There are lots of people who sincerely believe they can sail around the entire globe with nothing more than a sextant and some old, outdated charts. Yep, you can do it, and some folks actually get away with it. Some don't! Yeah, being a traditionalist may be OK for a miniscule number of boating enthusiasts, but for the most part, being a traditionalist doesn't really make you a better sailor/boater - it just makes you a traditionalist.

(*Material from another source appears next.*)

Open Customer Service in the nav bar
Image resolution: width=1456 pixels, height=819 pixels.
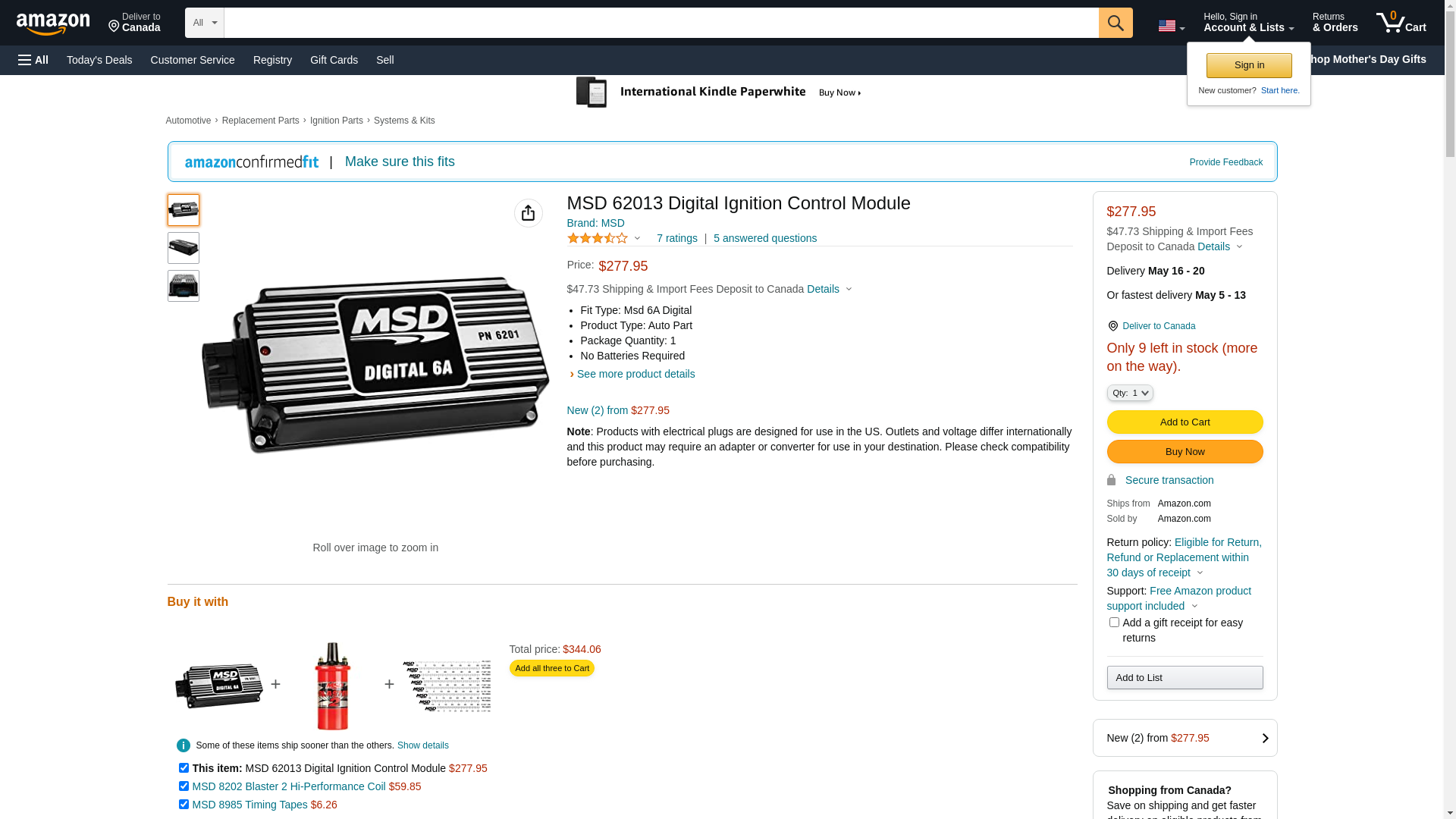point(193,60)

From my perspective, cruising, whether around the globe, or just around the lake, or Chesapeake Bay, is something that need not be a dangerous challenge. Those electronic goodies make life a lot easier, provide you with all the bells and whistles to make cruising a lot safer, and allow you to CRUISE! Maybe I'm lazy, but I really don't want to work at cruising. I want to sit back, relax, set the sails and enjoy the ride. I want to watch those American eagles swooping down and grabbing fish from the surface of the bay, shoot photos of the action, and not have to worry if the boat is going to run aground. If the water gets too shallow, that depth alarm will let me know in short order.
I want to cruise over the reef and watch the sail's shadow on the coral below, knowing with a quick glance at the GPS/Plotter/Depth finder that the actual depth is much deeper than it appears.

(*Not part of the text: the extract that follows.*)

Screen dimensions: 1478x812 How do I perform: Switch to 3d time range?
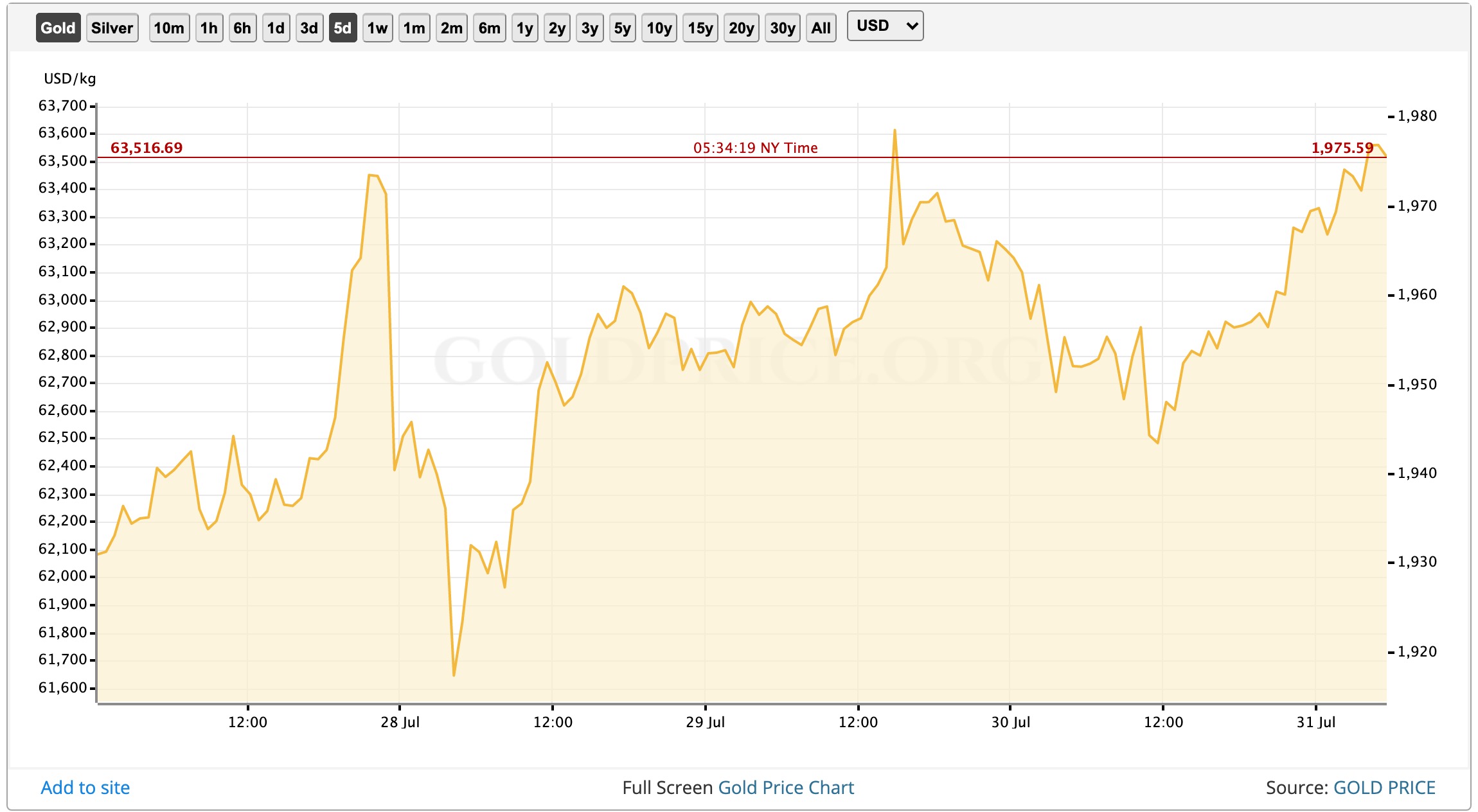coord(309,28)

I really enjoy cruising at night under a beautiful array of stars and not worrying about unseen objects floating in the surface of the water that any HD-3G Radar system can easily detect and provide an audible alarm. I want that freighter coming up the channel to know I'm out there too, even if they can't see my radar reflector. That AIS system could be a life saver.
That said, I've DR'd back to an inlet in a driving thunderstorm packing 55 MPH winds while dodging sheets of lightning. It was scary as hell. This was pre-GPS/Plotter, a time when Loran-C was the best electronic navigational tool available. They just didn't function in a thunderstorm because they operated on the AM frequency bands. I was fortunate. I came in about three miles north of Chincoteague Inlet, decided to turn left, and get real lucky. The inlet, which was barely visible in the storm, was experiencing a hard, ebb tide, and the winds were blasting from the northeast, thus the standing wave, which is normally only a few feet, was nearly 10-feet high. I was in an 18-foot powerboat and was able to blast through the wave and take shelter inside Chincoteague Bay. If GPS/Plotters were available back then, I wouldn't have wasted time looking for the inlet and would have beat the worst of the storm and have been in the bay by the time the storm hit.

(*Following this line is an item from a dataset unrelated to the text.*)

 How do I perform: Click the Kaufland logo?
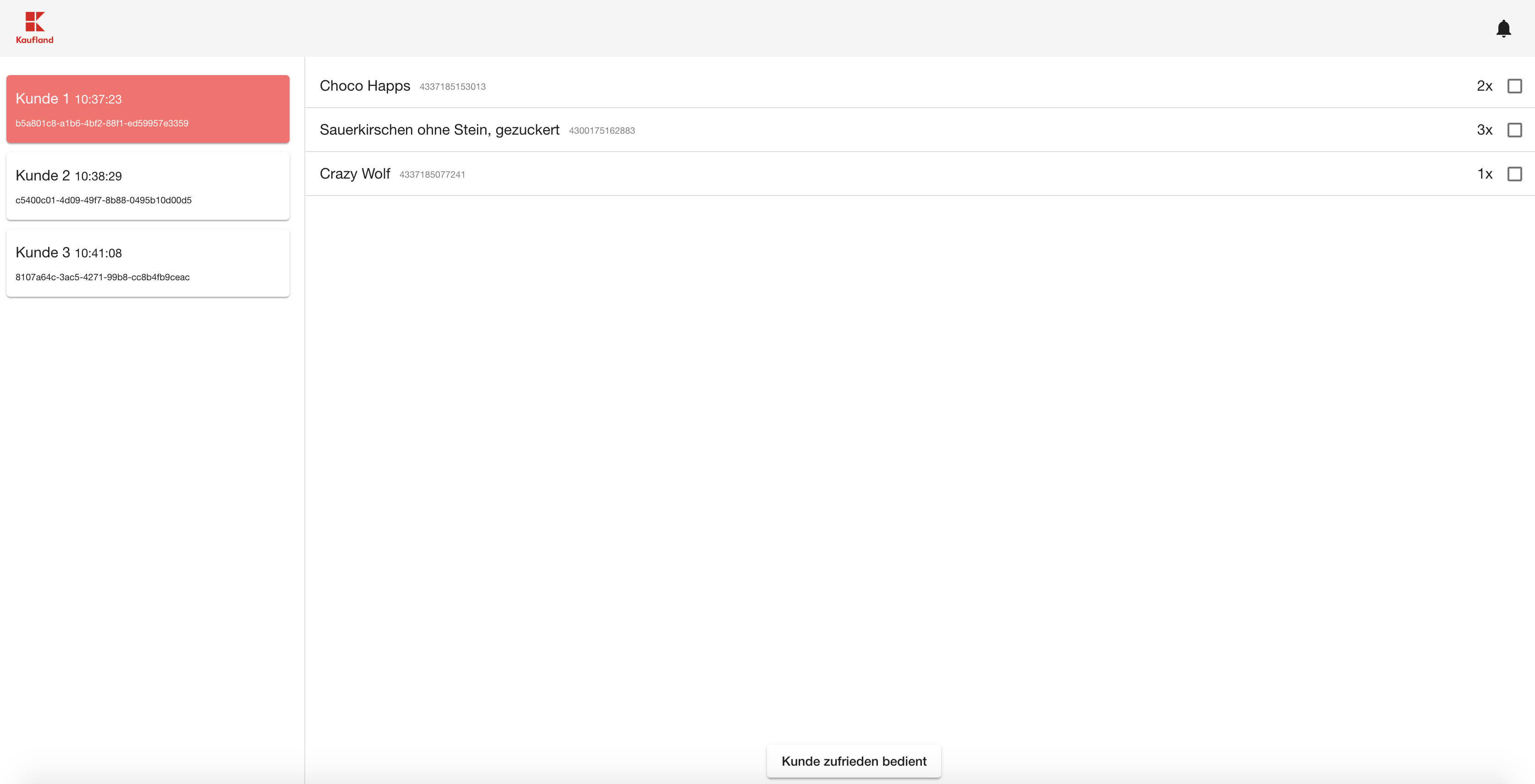(x=34, y=27)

So, if the officials won't allow you to leave New Zealand for that world cruise, I guess you have a couple options. You could sneak out of the harbor one night, under the cloak of darkness, and maybe, just maybe, you might successfully circumnavigate the globe and make it back alive. Then again, you just might not. Or, you could take what's behind door number 2, upgrade the boat's navigation and safety gear, leave the harbor in broad daylight, prop your feet up and circumnavigate the globe knowing exactly, within a few yards, where you are during the entire voyage - day or night, stormy skies or clear.